*** Übungstext
Liebe Naturfreunde,
inzwischen sind wir aus dem zweiwöchigen Solling-Urlaub zurück. Der sonst so höffige Straßenrand wurde leider "gepflegt", und es blühte auch kaum etwas. Also recht mager mit Insekten. Unsere Ferienwohnungsvermieter sind recht interessiert an meinen täglichen Straßenrandgängen, und so haben wir einige Fotos auf dem Fernseher angesehen. "Das sieht aus wie eine Zitronenrolle" war der Kommentar zu diesem ersten Foto:
Diese 6-mm-Raupe habe ich als zur Federmotte Emmelina monodactyla gehörig eingeordnet. Die Raupen ernähren sich eigentlich von Zaunwinden. Diese wachsen am Straßenrand kreuz und quer mit Brennesseln:
Ein bißchen näher heran an die Raupe:
Das Foto entstand am 04.08.2018 um 9:35 Uhr. Auffallen könnten dem geschulten Auge ein orangefarbener Punkt (linker Pfeil) und die Verfärbung am Rücken der Raupe (rechter Pfeil). Dazu notiert habe ich mir: parasitoidiert? Seltsame Verfärbungen sind sehr häufig ein Indiz dafür, dass eine Raupe parasitoidiert ist.
******
Aufgabenstellung:
Bitte schreiben Sie den obigen Bericht über die Federmotten-Raupe im Solling im Anschluss an seinen letzten Satz weiter.
*** Datenauszüge
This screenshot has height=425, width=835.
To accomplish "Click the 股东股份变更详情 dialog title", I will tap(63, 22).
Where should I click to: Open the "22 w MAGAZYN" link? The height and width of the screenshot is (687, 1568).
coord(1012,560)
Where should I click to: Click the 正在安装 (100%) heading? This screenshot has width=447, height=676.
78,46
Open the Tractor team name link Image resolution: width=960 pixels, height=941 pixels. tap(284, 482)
******
*** Datenauszüge
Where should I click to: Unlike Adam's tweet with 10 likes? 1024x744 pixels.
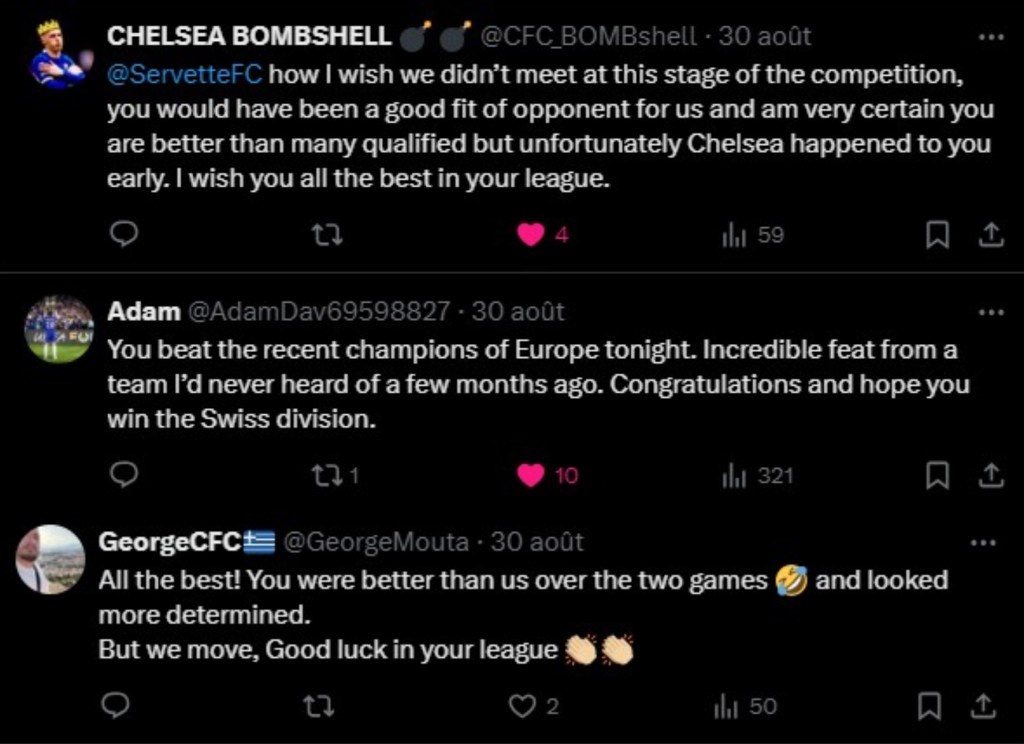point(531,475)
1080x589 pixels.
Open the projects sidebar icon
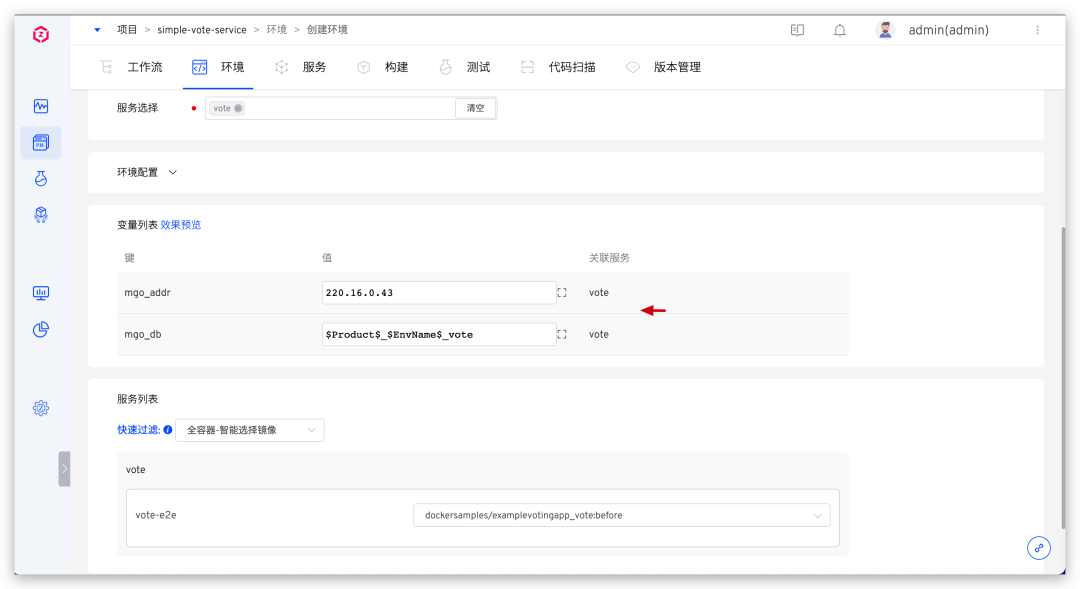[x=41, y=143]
******
*** Datenauszüge
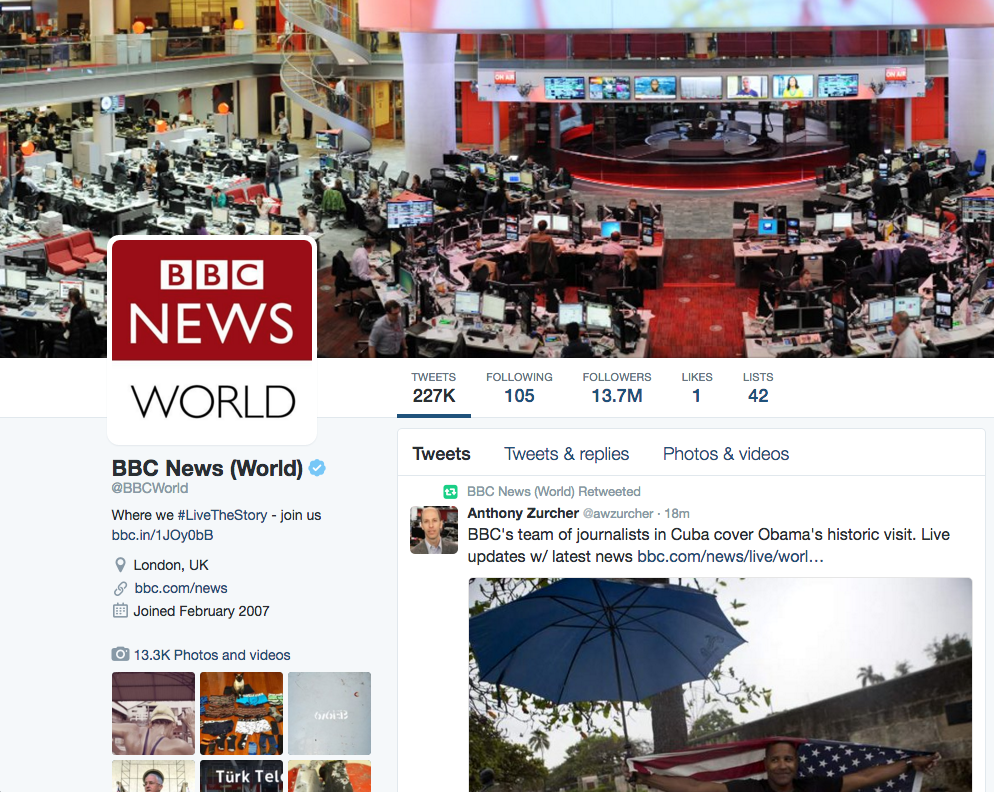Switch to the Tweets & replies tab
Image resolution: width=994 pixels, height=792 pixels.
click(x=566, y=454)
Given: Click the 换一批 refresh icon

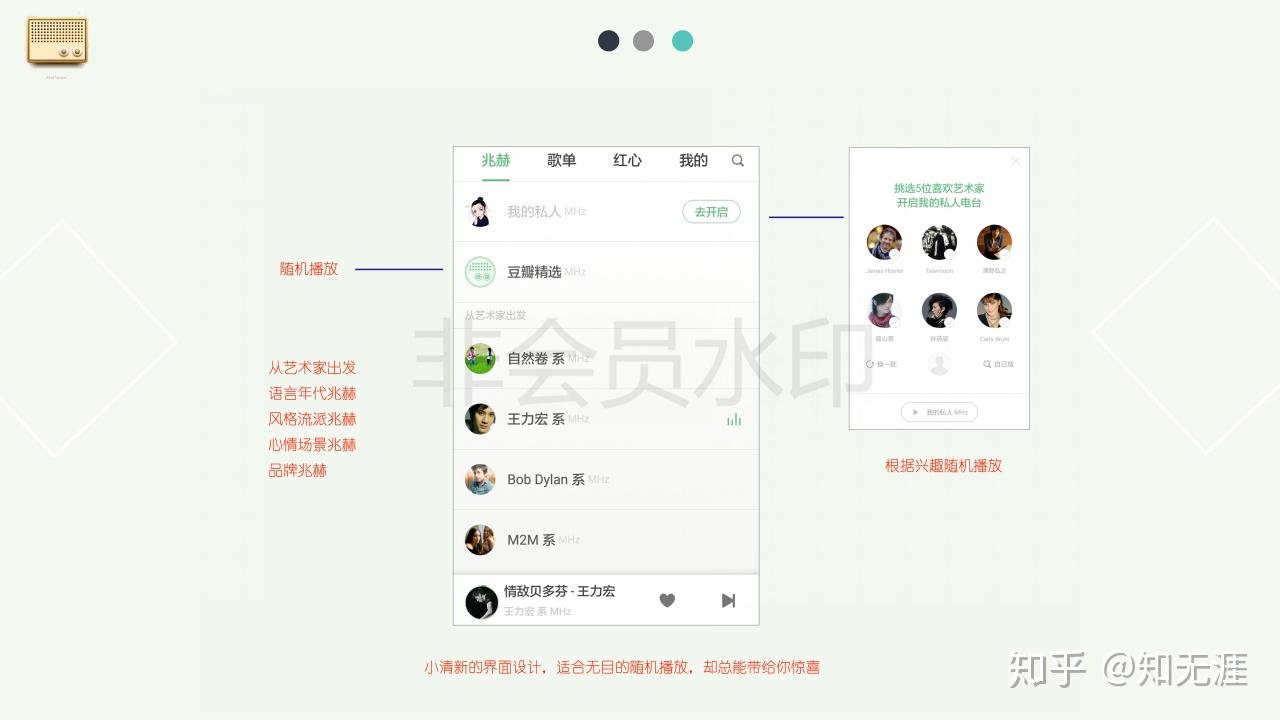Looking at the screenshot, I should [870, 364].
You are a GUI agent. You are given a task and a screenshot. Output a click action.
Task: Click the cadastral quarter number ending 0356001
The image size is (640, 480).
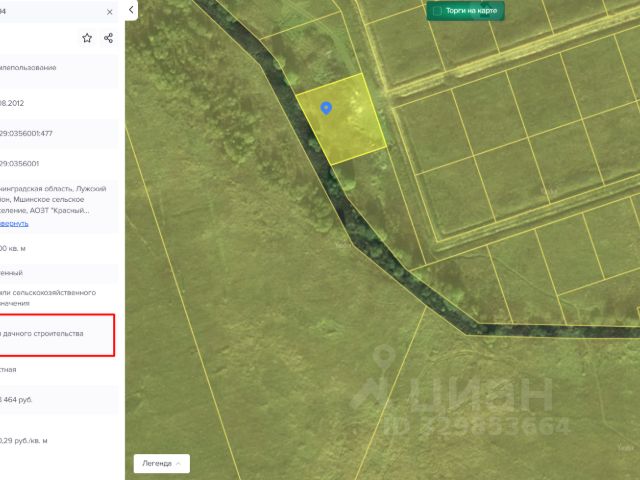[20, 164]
******
Antwort:
Überraschung am Nachmittag, 04.08.2018 um 16:41 Uhr: Die Raupe hat sich braun verfärbt.
Auch hier wieder zwei orangefarbene "Würstchen" unter der Raupe (siehe rote Pfeile). Und diese "Würstchen" waren offenbar mobil, auf dem nächsten Foto sind welche an anderen Stellen erkennbar:
Am 07.08.2018 war die Braunverfärbung noch intensiver geworden:
Wegen angesagtem (aber ausgebliebenem) Regen wurde die Brennessel abgeknipst und samt der Raupe in einer Dose mit etwas Wasser am Boden aufbewahrt. Ich war gespannt, ob da nun ein Falterchen schlüpfen würde - oder ein Parasitoid.
Am 13.08.2018 um 19:20 gab die Raupe ihr Geheimnis preis: Es strampelte eine Brackwespe im Wasser um ihr Leben (Hymenoptera => Bracodidae). Sie war 5 mm groß.
Beim Versuch, den Parasiten zu bestimmen, bin ich schon an der ersten Hürde gescheitert: Die Unterscheidung von Schlupfwespen und Brackwespen läuft über bestimmte Merkmale der Flügeläderung, die hier mangels Erkennbarkeit nicht ausgewertet werden kann. Also wurde ein anderer Weg gesucht: Gibt es im Web Erkenntnisse, welche Parasitoide an Emmelina monodactyla parasitieren? Da findet sich eine interessante Arbeit:
Peter TÓTH, MONIKA TÓTHOVA & LUDOVÍT CAGÁN: Emmelina monodactyla (Linnaeus, 1758) (Lepidoptera: Pterophoridae), its parasitizationa and potential as a biological control agent of Field or Lesser Bindweed (Convolvulus arvensis L.), veröffentlicht 2003 in der Entomologist's Gazette Nr. 54, Seiten 233 - 241.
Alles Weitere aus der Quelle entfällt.